So politics and religion are two things I definitely stay away from on HN.

------
thecrazyone
TL;DR Moderation on HN is a black box and is scary and not comforting (hence
unwelcoming a little bit?)

Details: I _feel_ like there's an undercurrent of heavy handed moderation
here. Replies get detached, deleted, and no one would know unless you really
looked.

PS:I'm not saying these forums aren't vulnerable to abuse. They're and should
be moderated (I guess), but make the moderation visible and obvious, is what
I'd say.

My worry is if and when I step over to the wrong side of the (imaginary) line
that the mods have drawn in the sand, my replies or posts here would be
doomed, pushed out of existence and visibility.

Mods also do appear snappish here based on the few replies that I've read.

All of this seems anecdotal. The question did say "feel". I'm not going to
bother collecting evidence because don't think this topic would get that much
attention (it should though)

------
muzani
No, but I don't feel unwelcome either. It doesn't feel much like a community,
perhaps by design? It feels more like a place where people can anonymously
voice out.

------
rwnspace
Sort of, but in the spirit of Groucho, I wouldn't want to be a member of any
in-group that would have me. I avoid Reddit these days, except in specialist
subreddits, it feels like wading through a mire, and highly combative. The
over-arching subculture is a little much for me.

I wouldn't come here instead if it was too welcoming - getting to the end-
result of high-quality discussion involves being harsh or exclusive in some
way, and false-positive/debatable-positive moderation happens. I'd personally
like to see a little less technophilia (or more philosophy/critical
commentary), but you can't say WYS!=WYG with a name like Hacker News.

------
kevintb
There's an awful lot of trolling, and moderation is not quite transparent.

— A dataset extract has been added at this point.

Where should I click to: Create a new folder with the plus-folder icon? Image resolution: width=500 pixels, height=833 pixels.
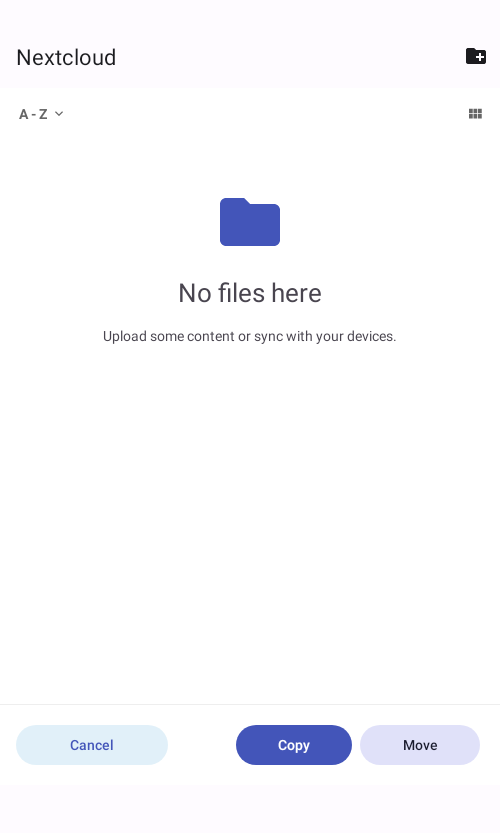(476, 56)
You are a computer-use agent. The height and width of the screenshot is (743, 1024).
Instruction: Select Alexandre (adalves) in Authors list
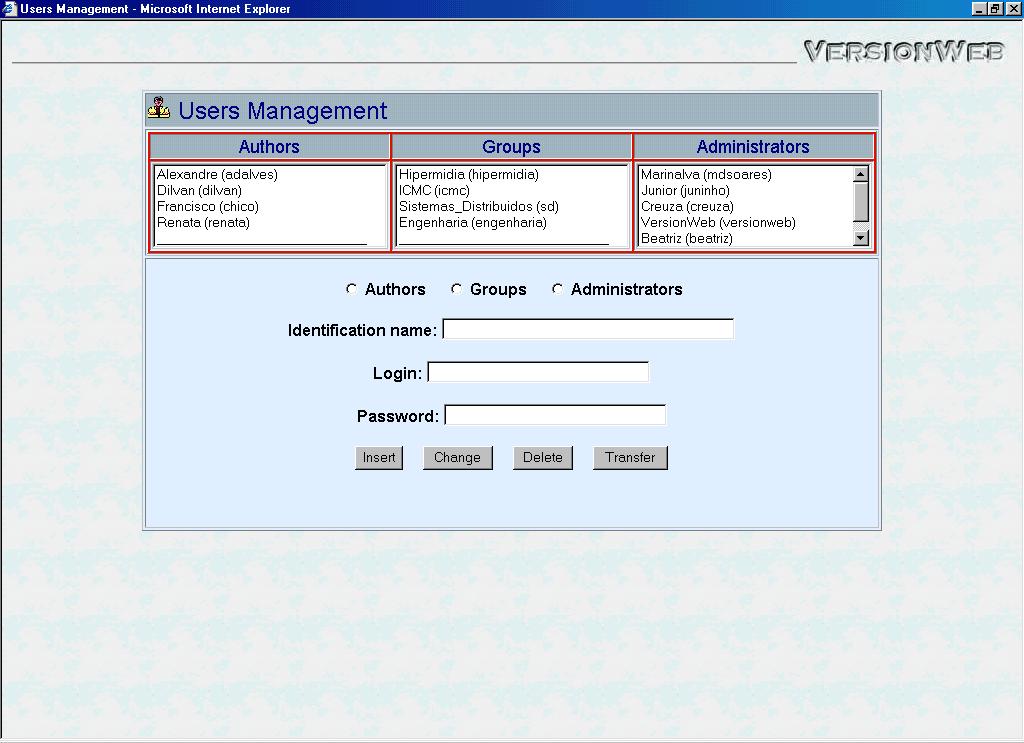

But as another comment said, I don't think HN is a meant to feel like a
welcome community by design. It feels more like a semi-anonymous public forum.

------
johnpython
Not at all. HN is a Silicon Valley echo chamber while at the same time being
an accurate reflection of the tech industry: predominately young, white men
with vocal but shallow opinions on anything outside of tech.

------
Powerofmene
I am new to HN (less than a month) and I have not seen any negative issue. I
have noticed several grayed out comments etc but have not noticed a tendency
toward such. On a number of the comments that are gray I have not found
anything wrong with them. This may be a result of the down-voting. It I am
just not that familiar with the down-voting aspects of HN as of yet.
Additionally, I don't really comment on things of a political nature but have
commented on several of the sexual harassment stories etc without issue.

I think overall the active HNers a great.

------
jrowley
Although I don't have the technical experience of many more active commenters,
I do generally feel welcome to comment. I do self censor sometimes - catch
myself making a irrelevant joke, etc.

------
tabeth
It's OK. Downvoting is the worse thing about HN (and Reddit) IMHO.

------
SirLJ
Not really, for a few moths here I have been bullied by someone already plus a
lot of sheep mentality from the crowd...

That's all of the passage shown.